Put the lines of the material starting at the line that contains "Given: Click the Serbatoio" and ending at the last line into a JSON list of strings, one string per line, leaving out blank lines.
++++ GIVEN RECORDS
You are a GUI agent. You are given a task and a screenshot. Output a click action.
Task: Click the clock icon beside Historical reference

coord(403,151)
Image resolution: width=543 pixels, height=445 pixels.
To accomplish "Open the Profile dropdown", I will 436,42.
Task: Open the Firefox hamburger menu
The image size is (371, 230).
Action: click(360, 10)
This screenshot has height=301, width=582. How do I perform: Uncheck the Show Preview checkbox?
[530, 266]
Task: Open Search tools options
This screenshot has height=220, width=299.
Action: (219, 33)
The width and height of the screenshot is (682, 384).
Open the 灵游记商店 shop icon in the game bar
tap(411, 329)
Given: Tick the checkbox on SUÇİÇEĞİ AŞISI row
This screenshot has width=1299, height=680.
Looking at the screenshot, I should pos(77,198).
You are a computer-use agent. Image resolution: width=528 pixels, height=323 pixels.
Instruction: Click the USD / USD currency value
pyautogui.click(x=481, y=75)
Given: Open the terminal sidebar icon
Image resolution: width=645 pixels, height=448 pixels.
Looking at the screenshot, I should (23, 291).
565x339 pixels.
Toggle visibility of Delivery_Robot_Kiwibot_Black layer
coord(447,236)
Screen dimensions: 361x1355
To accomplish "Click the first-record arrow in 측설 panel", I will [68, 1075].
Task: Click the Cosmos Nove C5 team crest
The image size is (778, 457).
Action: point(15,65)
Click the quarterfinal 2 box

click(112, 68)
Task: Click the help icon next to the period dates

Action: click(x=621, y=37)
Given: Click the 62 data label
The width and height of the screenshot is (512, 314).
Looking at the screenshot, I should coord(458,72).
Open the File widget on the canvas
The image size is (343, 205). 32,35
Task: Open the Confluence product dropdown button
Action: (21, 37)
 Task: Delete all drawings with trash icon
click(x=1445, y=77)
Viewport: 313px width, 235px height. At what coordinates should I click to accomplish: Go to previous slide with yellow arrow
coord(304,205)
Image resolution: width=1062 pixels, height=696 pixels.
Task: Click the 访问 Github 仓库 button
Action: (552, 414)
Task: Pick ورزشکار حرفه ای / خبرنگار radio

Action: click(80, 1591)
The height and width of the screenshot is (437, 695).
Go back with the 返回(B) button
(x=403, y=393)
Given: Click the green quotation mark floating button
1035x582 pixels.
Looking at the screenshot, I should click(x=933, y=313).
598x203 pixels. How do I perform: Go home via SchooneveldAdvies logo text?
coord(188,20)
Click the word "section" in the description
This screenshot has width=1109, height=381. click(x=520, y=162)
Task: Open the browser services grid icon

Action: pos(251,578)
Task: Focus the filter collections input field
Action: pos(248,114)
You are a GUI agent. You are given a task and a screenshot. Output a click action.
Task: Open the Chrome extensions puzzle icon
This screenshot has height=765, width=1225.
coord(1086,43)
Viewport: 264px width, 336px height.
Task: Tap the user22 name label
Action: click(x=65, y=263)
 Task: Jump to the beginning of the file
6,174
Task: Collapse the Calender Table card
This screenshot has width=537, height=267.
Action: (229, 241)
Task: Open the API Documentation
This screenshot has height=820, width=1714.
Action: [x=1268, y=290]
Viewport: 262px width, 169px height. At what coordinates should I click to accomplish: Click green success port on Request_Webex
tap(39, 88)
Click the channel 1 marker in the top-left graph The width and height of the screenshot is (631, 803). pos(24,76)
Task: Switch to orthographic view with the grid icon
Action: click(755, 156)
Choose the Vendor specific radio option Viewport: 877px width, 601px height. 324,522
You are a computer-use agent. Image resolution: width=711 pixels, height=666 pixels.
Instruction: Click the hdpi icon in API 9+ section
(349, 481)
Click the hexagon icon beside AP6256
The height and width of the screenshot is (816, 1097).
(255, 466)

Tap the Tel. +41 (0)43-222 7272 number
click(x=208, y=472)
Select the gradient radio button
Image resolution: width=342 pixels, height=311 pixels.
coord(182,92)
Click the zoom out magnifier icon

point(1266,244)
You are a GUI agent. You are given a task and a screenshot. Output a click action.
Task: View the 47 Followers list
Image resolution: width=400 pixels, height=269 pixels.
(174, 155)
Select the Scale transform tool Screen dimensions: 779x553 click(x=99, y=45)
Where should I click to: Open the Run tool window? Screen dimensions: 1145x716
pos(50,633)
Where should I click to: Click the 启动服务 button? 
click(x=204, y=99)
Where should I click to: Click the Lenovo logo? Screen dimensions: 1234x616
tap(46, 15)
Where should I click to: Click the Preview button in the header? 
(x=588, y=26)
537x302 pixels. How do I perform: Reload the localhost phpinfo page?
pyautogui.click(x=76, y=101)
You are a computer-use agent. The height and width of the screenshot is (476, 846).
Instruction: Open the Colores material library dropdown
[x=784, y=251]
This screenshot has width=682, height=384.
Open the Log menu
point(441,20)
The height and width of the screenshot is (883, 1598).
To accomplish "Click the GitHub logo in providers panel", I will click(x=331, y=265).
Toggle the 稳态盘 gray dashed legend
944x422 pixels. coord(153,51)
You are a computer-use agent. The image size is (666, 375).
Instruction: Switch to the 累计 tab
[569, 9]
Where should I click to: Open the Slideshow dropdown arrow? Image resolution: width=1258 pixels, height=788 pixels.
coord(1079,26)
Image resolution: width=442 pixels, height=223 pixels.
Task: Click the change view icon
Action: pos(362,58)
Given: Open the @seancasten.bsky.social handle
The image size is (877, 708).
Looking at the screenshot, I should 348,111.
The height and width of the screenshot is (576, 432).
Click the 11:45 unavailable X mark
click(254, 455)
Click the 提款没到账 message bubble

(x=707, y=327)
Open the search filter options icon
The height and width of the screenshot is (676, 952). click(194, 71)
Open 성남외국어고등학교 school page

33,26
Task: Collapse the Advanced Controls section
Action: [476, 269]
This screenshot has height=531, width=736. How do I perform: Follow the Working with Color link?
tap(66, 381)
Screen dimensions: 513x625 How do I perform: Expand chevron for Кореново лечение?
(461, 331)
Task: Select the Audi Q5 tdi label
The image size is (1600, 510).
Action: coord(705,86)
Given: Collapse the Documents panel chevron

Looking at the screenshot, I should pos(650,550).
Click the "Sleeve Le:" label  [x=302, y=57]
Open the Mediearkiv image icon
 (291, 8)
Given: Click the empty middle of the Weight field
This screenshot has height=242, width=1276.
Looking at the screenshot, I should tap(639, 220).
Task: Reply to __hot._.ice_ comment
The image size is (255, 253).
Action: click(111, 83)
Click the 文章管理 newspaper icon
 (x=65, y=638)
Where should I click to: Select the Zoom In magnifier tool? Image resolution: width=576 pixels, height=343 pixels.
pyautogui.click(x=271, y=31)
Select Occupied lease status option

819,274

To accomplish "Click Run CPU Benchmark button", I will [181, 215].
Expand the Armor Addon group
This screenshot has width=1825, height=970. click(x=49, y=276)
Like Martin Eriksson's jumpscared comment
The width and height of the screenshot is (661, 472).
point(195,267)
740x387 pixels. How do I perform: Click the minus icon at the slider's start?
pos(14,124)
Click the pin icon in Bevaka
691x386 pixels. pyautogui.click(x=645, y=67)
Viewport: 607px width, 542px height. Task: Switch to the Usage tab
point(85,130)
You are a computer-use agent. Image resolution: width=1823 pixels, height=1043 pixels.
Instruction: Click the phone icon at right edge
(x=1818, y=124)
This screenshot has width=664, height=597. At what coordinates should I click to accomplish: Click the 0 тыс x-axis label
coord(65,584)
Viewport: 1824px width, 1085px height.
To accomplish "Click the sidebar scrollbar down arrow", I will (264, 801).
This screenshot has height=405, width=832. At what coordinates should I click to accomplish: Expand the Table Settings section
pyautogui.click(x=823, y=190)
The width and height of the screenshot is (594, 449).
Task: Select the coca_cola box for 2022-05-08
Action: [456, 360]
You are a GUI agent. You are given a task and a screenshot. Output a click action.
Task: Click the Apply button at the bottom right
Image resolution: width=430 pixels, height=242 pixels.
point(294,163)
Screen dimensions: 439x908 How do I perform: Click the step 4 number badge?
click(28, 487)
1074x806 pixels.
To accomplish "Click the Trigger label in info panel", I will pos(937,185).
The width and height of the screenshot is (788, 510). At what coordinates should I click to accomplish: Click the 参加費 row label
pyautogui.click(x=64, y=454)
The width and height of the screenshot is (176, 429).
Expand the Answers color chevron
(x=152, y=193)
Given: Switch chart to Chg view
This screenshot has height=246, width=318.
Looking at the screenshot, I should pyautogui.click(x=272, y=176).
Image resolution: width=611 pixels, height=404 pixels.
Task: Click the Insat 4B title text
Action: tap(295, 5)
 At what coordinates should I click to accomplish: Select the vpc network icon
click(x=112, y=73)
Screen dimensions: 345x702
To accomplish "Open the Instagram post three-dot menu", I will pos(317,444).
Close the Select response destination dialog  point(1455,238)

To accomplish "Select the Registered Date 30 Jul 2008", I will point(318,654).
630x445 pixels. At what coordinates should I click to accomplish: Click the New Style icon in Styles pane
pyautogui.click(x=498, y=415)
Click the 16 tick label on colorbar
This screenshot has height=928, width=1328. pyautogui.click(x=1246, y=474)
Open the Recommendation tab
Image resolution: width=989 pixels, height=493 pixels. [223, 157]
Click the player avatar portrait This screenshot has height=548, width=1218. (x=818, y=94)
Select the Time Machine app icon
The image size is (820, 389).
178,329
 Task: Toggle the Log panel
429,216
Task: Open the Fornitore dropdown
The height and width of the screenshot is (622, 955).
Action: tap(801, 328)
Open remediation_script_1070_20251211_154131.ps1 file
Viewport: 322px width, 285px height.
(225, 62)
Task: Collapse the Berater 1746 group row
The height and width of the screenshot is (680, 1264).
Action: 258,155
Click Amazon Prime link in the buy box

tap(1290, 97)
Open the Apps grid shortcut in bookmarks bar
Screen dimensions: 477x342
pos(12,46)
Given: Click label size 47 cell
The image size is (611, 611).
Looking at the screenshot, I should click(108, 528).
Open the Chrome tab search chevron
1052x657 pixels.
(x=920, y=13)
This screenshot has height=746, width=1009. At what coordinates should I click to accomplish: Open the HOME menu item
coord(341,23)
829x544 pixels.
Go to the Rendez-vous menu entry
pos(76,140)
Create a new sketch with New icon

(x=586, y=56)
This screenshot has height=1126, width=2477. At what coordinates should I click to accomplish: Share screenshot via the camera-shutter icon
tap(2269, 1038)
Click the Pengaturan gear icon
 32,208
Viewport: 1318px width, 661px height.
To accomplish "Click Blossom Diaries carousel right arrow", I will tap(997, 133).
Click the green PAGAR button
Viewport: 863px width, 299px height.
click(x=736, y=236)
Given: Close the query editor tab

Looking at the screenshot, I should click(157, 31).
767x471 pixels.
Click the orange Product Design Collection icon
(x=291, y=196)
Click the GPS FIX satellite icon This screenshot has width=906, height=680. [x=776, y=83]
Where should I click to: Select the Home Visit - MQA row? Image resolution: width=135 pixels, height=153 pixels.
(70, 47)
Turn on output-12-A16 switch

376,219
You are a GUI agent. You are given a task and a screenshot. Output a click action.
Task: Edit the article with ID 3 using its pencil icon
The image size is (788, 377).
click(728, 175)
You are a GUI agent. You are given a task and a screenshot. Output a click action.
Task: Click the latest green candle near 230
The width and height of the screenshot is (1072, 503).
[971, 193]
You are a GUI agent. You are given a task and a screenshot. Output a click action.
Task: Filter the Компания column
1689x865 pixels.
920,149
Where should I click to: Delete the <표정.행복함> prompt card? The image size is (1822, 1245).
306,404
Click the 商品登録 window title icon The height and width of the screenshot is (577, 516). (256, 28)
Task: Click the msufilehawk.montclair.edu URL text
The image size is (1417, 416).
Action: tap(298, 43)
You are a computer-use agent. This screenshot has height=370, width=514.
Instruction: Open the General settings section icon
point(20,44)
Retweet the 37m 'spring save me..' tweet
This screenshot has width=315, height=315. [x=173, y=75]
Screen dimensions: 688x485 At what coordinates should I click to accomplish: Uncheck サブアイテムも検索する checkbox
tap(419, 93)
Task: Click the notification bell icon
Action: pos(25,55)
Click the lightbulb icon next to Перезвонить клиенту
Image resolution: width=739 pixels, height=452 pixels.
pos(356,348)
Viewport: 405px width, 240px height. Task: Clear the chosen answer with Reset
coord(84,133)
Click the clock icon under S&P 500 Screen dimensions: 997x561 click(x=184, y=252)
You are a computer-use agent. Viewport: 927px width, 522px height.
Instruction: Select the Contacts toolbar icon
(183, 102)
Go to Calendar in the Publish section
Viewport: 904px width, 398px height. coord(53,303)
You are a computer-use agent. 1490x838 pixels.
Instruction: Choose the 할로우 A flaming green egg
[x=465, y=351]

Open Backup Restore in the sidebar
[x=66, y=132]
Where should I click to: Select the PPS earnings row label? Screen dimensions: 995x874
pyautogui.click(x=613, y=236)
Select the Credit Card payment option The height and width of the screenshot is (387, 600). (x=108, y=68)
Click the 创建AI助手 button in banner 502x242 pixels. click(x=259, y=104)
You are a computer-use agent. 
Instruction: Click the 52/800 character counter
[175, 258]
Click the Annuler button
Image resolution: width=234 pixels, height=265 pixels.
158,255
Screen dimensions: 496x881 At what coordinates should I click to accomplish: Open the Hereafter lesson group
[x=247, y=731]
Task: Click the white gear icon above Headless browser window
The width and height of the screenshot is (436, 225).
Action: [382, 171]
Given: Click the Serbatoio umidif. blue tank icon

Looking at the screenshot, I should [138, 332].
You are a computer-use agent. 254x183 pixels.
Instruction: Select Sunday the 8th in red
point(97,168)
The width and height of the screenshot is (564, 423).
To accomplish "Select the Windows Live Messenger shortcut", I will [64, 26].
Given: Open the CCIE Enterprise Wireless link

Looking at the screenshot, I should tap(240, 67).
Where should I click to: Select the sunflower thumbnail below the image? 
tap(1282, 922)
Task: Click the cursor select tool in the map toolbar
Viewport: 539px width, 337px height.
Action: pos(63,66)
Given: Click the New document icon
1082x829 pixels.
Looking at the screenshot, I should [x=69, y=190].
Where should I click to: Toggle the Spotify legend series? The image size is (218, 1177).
++++++++
ANSWER TO THIS PROBLEM:
[
  "Given: Click the Serbatoio umidif. blue tank icon",
  "Looking at the screenshot, I should [138, 332].",
  "You are a computer-use agent. 254x183 pixels.",
  "Instruction: Select Sunday the 8th in red",
  "point(97,168)",
  "The width and height of the screenshot is (564, 423).",
  "To accomplish \"Select the Windows Live Messenger shortcut\", I will [64, 26].",
  "Given: Open the CCIE Enterprise Wireless link",
  "Looking at the screenshot, I should tap(240, 67).",
  "Where should I click to: Select the sunflower thumbnail below the image? ",
  "tap(1282, 922)",
  "Task: Click the cursor select tool in the map toolbar",
  "Viewport: 539px width, 337px height.",
  "Action: pos(63,66)",
  "Given: Click the New document icon",
  "1082x829 pixels.",
  "Looking at the screenshot, I should [x=69, y=190].",
  "Where should I click to: Toggle the Spotify legend series? The image size is (218, 1177)."
]